**WHAT TO WORK ON**. A faithful, complete transcript of the entries below, without pictures, should be returned.

**PROVIDED ENTRIES**.
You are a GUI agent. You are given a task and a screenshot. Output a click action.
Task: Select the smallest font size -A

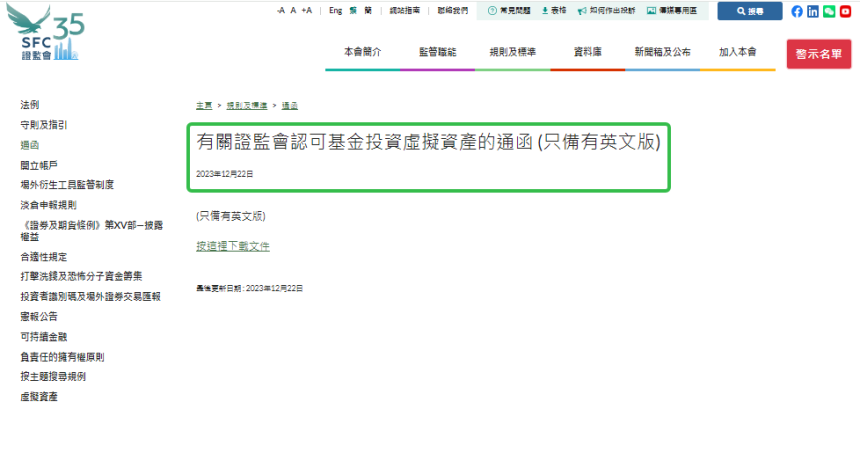tap(280, 10)
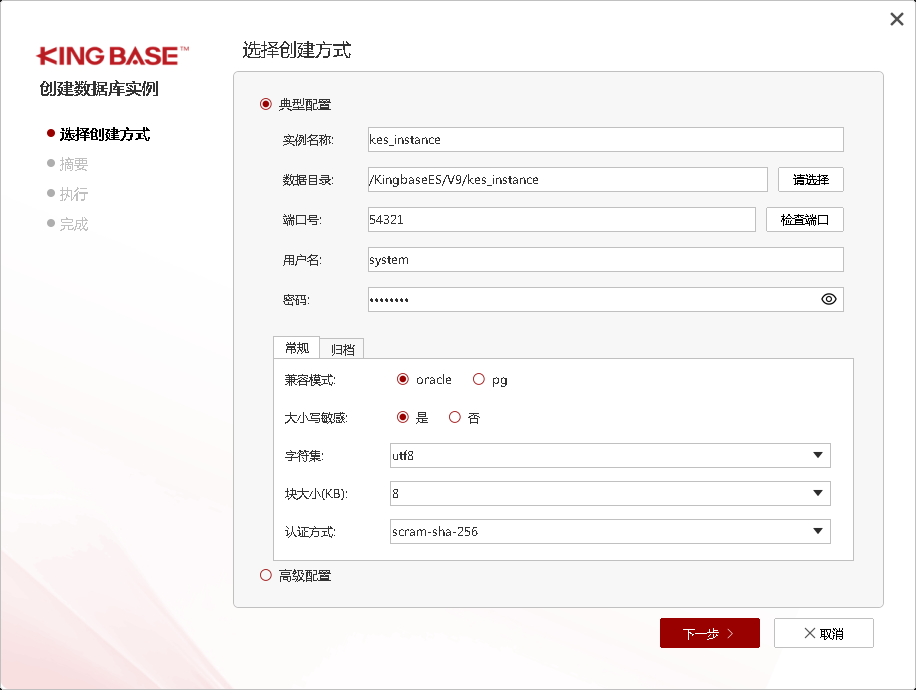Proceed with the 下一步 button
Viewport: 916px width, 690px height.
[x=709, y=633]
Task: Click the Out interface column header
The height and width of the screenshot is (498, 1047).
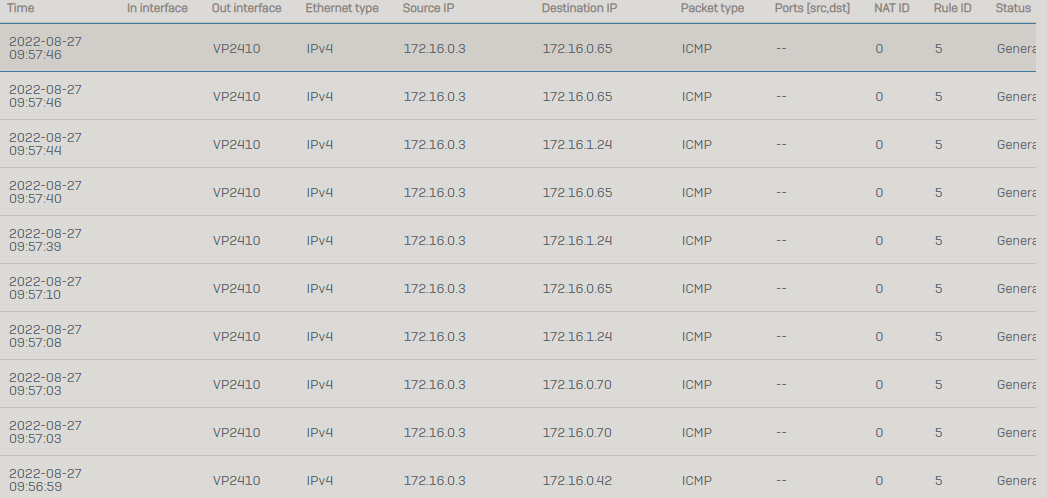Action: pos(246,9)
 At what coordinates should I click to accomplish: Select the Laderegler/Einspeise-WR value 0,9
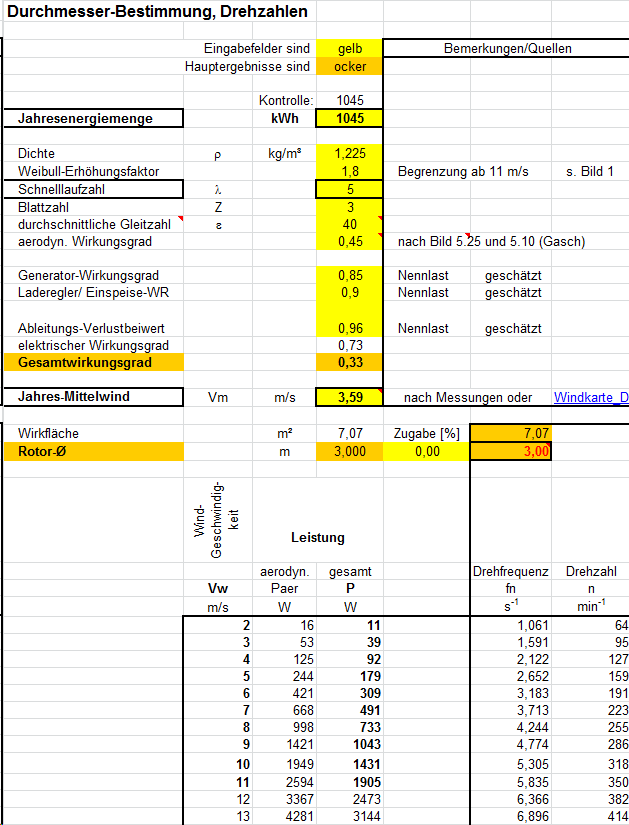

**ANSWER**.
You are a GUI agent. You are given a task and a screenshot. Output a click action.
Task: Select the smallest font size -A

tap(280, 10)
Proceed with the 下一步 button
Viewport: 916px width, 690px height.
[x=709, y=633]
Task: Click the Out interface column header
The height and width of the screenshot is (498, 1047).
Action: pos(246,9)
 At what coordinates should I click to accomplish: Select the Laderegler/Einspeise-WR value 0,9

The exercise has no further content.